Business Growth

Telecoms Join Nationwide Effort to Close the Digital Divide

By Randall René and Stacia Canaday

A United States map with blue and yellow dots--dummy data to symbolize internet access

The Esri Brief

Trending insights from WhereNext and other leading publications

It’s a tale of two Americas: those who have high-speed Internet access, and those who lack it.

The 24 million residents cut off from broadband connectivity inhabit a more isolated world where disadvantages accrue on many fronts: children struggle to complete homework or engage in remote learning, while seniors are unable to connect with caregivers through telehealth. Rural farmers on the wrong side of the digital divide fall behind their technologically advanced counterparts, who save time and resources by leveraging precision agriculture.

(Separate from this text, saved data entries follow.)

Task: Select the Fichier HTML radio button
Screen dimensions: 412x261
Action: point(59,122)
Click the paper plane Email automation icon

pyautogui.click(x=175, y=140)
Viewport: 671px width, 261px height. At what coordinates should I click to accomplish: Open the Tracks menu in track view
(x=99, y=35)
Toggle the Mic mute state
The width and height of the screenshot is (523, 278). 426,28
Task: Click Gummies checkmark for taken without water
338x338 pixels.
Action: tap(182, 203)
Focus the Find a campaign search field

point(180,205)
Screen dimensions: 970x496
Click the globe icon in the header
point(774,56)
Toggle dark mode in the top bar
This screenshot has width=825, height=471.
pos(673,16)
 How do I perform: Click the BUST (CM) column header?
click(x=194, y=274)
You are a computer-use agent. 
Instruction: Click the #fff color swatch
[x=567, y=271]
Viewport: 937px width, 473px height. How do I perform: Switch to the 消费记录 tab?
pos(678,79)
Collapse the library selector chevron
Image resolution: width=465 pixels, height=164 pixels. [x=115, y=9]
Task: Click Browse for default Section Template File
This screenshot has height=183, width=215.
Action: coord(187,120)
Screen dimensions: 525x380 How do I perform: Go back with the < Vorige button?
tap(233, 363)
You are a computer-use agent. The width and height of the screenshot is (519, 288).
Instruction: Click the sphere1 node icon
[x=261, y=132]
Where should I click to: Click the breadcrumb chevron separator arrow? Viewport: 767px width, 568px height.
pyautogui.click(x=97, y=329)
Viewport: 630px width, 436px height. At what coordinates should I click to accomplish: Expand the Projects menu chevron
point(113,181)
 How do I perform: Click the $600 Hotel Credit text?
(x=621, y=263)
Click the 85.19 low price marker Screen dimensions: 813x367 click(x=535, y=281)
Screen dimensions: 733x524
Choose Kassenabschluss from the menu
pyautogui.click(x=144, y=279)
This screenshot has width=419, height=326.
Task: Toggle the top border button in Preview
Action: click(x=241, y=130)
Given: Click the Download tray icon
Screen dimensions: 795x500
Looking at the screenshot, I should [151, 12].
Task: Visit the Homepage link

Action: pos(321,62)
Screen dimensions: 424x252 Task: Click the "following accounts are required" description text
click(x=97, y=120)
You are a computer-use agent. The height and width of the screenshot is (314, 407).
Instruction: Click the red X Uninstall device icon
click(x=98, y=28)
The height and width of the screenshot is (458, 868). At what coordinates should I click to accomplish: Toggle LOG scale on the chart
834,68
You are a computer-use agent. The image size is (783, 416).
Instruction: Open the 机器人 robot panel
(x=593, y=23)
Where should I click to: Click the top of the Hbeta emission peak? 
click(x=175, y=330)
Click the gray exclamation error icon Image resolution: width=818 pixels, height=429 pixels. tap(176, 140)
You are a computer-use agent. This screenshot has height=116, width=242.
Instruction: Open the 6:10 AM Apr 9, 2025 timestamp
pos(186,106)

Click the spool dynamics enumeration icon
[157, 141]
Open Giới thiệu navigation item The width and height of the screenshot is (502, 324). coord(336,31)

In the Infrastructure Investment and Jobs Act (IIJA) passed last year, Congress earmarked $42.45 billion to close this gap and make broadband internet access more equitable. Funneled through the states, this money will fund telecommunications companies’ efforts to establish broadband connections in areas of the country overlooked by 21st century progress.

Telecoms taking part in this effort will need to employ the latest digital tools, like geographic information system (GIS) technology, to ensure that they efficiently and profitably expand internet access across the country.

Some industry experts have characterized the initiative as a digital version of the 1950s-era Interstate Highway System—a huge public investment in nationwide connectivity. As telecommunications companies seek to capitalize on the massive pool of funding, location will play a crucial role in each stage of planning and buildout (see sidebar below).

The insight born of GIS, known as location intelligence, is poised to empower business leaders to maximize what may be a once-in-a-generation opportunity to deliver internet access across the country.

Spatial Awareness: The Key to Expanding Internet Access

The expense of building out broadband networks is just one challenge telecoms face. Others include understanding which communities already have internet access, and ensuring that the buildout is well-planned and coordinated.

By unifying real-time maps of network assets with data on potential possible customers and markets, GIS helps telecom decision-makers overcome key hurdles and prepare for the broadband expansion push.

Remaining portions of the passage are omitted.